_Pagina:_
○ ○ ○ ○

Scrivere la tua primissima recensione iniziando con quello che, a conti fatti, reputi il tuo disco preferito, il tutto nel giorno in cui cade il venticinquesimo anniversario della sua pubblicazione. Facciamolo.

Seattle, primissimi anni ‘90. Se avete fatto i compiti a casa, la vostra mente starà già viaggiando verso nomi e suoni protagonisti di quella scena grunge che, in quel preciso periodo, viveva il suo momento di massimo splendore. Nonostante alcune pietre miliari del genere già presenti sul mercato e nelle classifiche, al tavolo dei grandi c’era ancora un posto riservato agli Alice in Chains che nel 1992 rilasciano Dirt, secondo full lenght della band capitanata dal duo Staley-Cantrell, un disco nel quale riversare tutti i propri demoni.

La copertina dell’album prepara l’ascoltatore alle tredici tracce che verranno, un viaggio nel deserto dove sfumature rosso e arancio fanno da padrone, uno scenario desolato nel quale una figura femminile si abbandona alla nuda terra svanendo un po’ alla volta, forse l’immagine perfetta per rappresentare la dimensione di abbandono nella quale viveva il biondo frontman, figlio di una tossicodipendenza che giocò un pesantissimo ruolo nelle liriche del disco ma ancor di più nella sua vita, terminata prematuramente dieci anni dopo.

○ ○ ○ ○

_Voci estratte:_

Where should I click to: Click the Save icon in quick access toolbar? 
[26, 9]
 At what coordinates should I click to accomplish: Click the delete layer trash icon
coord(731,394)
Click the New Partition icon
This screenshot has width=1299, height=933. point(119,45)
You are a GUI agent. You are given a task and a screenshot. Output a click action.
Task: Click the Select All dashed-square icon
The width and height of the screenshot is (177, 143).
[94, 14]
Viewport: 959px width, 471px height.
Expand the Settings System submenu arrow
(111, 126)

○ ○ ○ ○

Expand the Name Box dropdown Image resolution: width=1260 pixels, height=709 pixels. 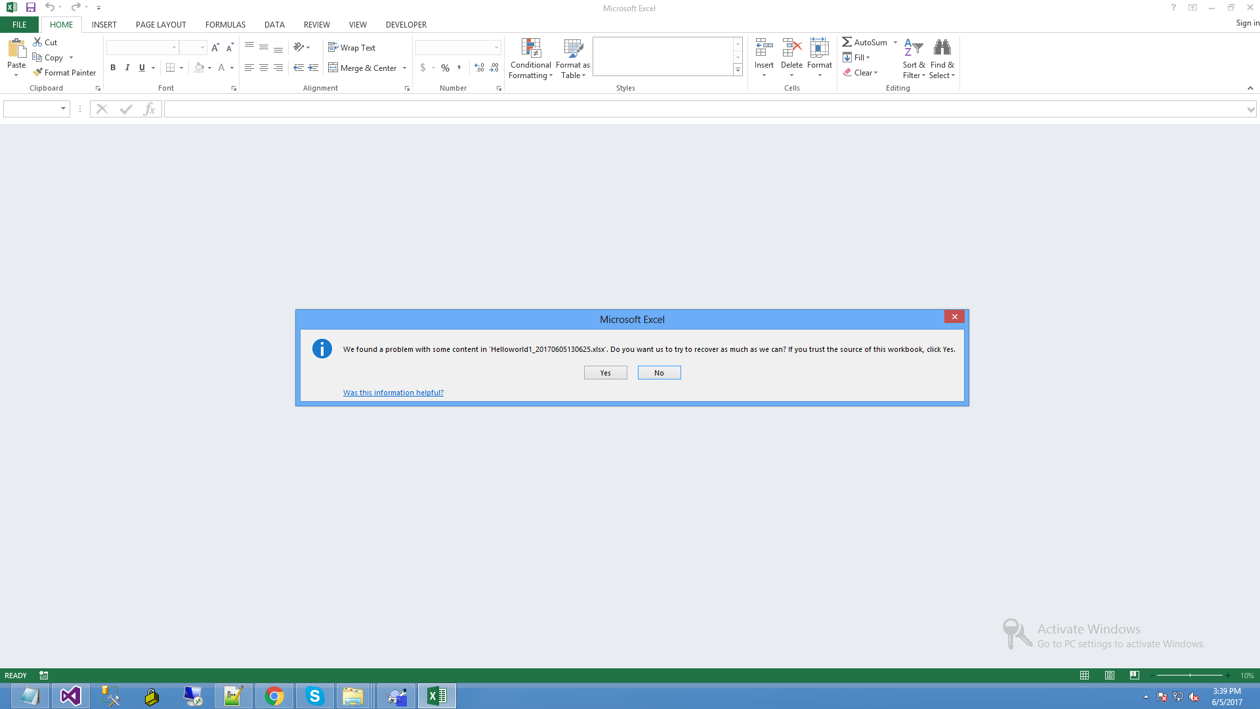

○ ○ ○ ○

_Consegna A:_
Estrai dalla recensione il brano che parte dalle parole "Scrivere la tua" e si chiude con le parole "sua pubblicazione. Facciamolo.", entrambe incluse.
_Consegna B:_
Ricopia senza modifiche le righe delle voci a partire da quella che contiene "At what coordinates" fino a quella che contiene "This screenshot has", comprese entrambe.

_Soluzione A:_
Scrivere la tua primissima recensione iniziando con quello che, a conti fatti, reputi il tuo disco preferito, il tutto nel giorno in cui cade il venticinquesimo anniversario della sua pubblicazione. Facciamolo.

_Soluzione B:_
 At what coordinates should I click to accomplish: Click the delete layer trash icon
coord(731,394)
Click the New Partition icon
This screenshot has width=1299, height=933. point(119,45)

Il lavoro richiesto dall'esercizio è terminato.